▸ **The data**
--- BEGIN ---
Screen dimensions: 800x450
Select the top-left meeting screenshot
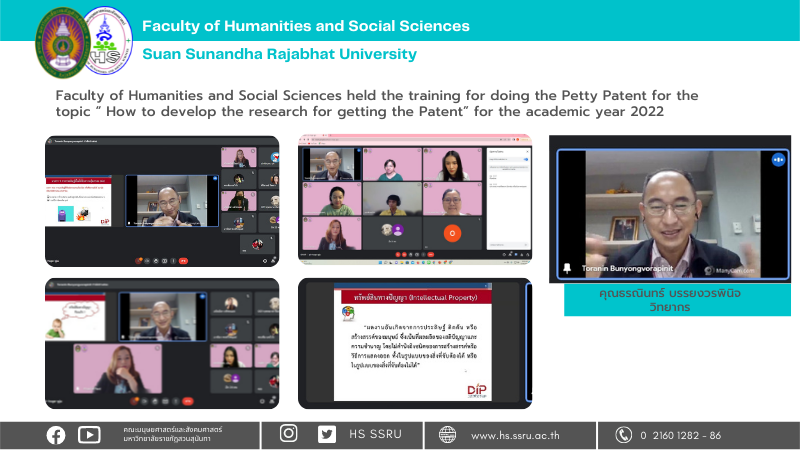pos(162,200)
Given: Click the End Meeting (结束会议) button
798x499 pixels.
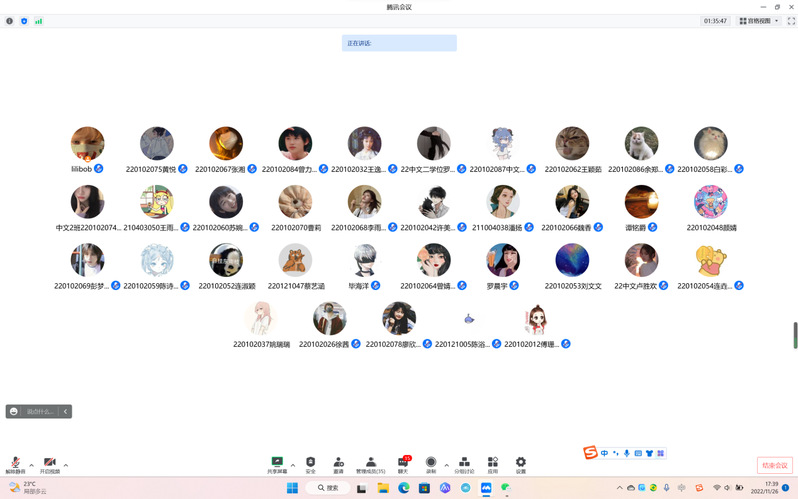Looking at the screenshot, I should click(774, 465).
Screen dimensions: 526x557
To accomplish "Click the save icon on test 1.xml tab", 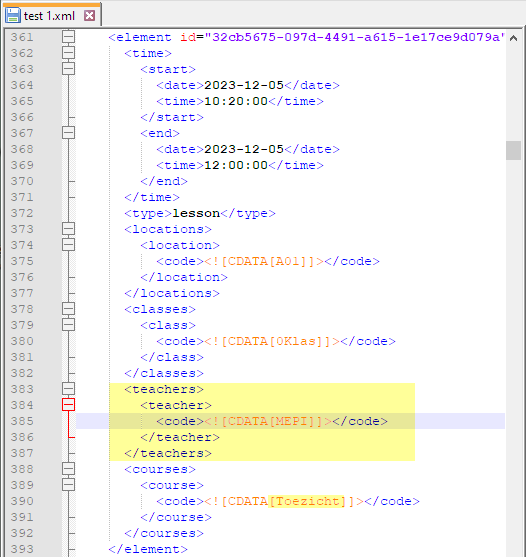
--- END ---
▸ **Problem to solve**
Copy the material above word for word, leaving out the pictures.

▸ **Output of the task**
Screen dimensions: 800x450
Select the top-left meeting screenshot
pos(162,200)
Given: Click the End Meeting (结束会议) button
798x499 pixels.
Looking at the screenshot, I should click(774, 465).
Screen dimensions: 526x557
To accomplish "Click the save icon on test 1.xml tab", 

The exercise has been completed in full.